Stored data
- - - - - - -
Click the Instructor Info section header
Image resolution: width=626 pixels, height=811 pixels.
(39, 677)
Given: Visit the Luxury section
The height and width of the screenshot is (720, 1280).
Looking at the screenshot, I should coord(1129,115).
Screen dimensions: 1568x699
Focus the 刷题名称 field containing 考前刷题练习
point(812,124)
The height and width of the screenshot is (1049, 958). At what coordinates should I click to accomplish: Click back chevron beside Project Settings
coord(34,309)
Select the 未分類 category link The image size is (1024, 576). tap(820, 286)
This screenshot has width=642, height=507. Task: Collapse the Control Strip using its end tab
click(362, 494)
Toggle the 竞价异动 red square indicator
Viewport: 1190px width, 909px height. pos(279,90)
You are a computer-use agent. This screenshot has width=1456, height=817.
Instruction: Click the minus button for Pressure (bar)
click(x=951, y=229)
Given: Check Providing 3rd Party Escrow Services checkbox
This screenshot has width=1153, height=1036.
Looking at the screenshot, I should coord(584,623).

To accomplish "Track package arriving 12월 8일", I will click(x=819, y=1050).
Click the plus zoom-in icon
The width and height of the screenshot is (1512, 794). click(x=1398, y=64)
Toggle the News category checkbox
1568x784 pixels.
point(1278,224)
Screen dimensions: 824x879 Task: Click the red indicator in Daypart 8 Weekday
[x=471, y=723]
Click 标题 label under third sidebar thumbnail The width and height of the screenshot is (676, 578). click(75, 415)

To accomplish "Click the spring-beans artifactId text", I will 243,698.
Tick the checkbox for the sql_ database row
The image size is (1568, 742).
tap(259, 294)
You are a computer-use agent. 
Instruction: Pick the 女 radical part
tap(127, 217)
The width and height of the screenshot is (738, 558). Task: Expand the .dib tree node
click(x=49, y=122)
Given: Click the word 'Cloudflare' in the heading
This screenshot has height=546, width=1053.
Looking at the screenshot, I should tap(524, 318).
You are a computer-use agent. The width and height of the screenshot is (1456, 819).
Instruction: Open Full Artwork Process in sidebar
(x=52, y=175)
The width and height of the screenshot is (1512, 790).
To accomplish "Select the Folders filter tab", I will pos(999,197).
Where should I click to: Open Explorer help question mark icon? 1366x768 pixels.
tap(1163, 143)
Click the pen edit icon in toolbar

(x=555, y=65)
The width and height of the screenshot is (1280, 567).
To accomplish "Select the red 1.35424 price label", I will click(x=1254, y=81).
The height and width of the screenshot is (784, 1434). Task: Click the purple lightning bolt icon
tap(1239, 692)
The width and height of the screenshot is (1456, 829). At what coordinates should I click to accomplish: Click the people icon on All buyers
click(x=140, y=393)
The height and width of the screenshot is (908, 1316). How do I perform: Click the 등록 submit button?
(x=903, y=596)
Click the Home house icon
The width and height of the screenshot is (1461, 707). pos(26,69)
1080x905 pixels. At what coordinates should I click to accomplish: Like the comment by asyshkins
- - - - - - -
WHAT NEEDS TO BE DONE:
Reproduce all of the lines above, replacing every occurrence of "Instruction" with "Directive" and leaving everything else unchanged.

OUTPUT OF THE EXERCISE:
Click the Instructor Info section header
Image resolution: width=626 pixels, height=811 pixels.
(39, 677)
Given: Visit the Luxury section
The height and width of the screenshot is (720, 1280).
Looking at the screenshot, I should coord(1129,115).
Screen dimensions: 1568x699
Focus the 刷题名称 field containing 考前刷题练习
point(812,124)
The height and width of the screenshot is (1049, 958). At what coordinates should I click to accomplish: Click back chevron beside Project Settings
coord(34,309)
Select the 未分類 category link The image size is (1024, 576). tap(820, 286)
This screenshot has width=642, height=507. Task: Collapse the Control Strip using its end tab
click(362, 494)
Toggle the 竞价异动 red square indicator
Viewport: 1190px width, 909px height. pos(279,90)
You are a computer-use agent. This screenshot has width=1456, height=817.
Directive: Click the minus button for Pressure (bar)
click(x=951, y=229)
Given: Check Providing 3rd Party Escrow Services checkbox
This screenshot has width=1153, height=1036.
Looking at the screenshot, I should coord(584,623).

To accomplish "Track package arriving 12월 8일", I will click(x=819, y=1050).
Click the plus zoom-in icon
The width and height of the screenshot is (1512, 794). click(x=1398, y=64)
Toggle the News category checkbox
1568x784 pixels.
point(1278,224)
Screen dimensions: 824x879 Task: Click the red indicator in Daypart 8 Weekday
[x=471, y=723]
Click 标题 label under third sidebar thumbnail The width and height of the screenshot is (676, 578). click(75, 415)

To accomplish "Click the spring-beans artifactId text", I will 243,698.
Tick the checkbox for the sql_ database row
The image size is (1568, 742).
tap(259, 294)
You are a computer-use agent. 
Directive: Pick the 女 radical part
tap(127, 217)
The width and height of the screenshot is (738, 558). Task: Expand the .dib tree node
click(x=49, y=122)
Given: Click the word 'Cloudflare' in the heading
This screenshot has height=546, width=1053.
Looking at the screenshot, I should tap(524, 318).
You are a computer-use agent. The width and height of the screenshot is (1456, 819).
Directive: Open Full Artwork Process in sidebar
(x=52, y=175)
The width and height of the screenshot is (1512, 790).
To accomplish "Select the Folders filter tab", I will pos(999,197).
Where should I click to: Open Explorer help question mark icon? 1366x768 pixels.
tap(1163, 143)
Click the pen edit icon in toolbar

(x=555, y=65)
The width and height of the screenshot is (1280, 567).
To accomplish "Select the red 1.35424 price label", I will click(x=1254, y=81).
The height and width of the screenshot is (784, 1434). Task: Click the purple lightning bolt icon
tap(1239, 692)
The width and height of the screenshot is (1456, 829). At what coordinates should I click to accomplish: Click the people icon on All buyers
click(x=140, y=393)
The height and width of the screenshot is (908, 1316). How do I perform: Click the 등록 submit button?
(x=903, y=596)
Click the Home house icon
The width and height of the screenshot is (1461, 707). pos(26,69)
1080x905 pixels. At what coordinates should I click to accomplish: Like the comment by asyshkins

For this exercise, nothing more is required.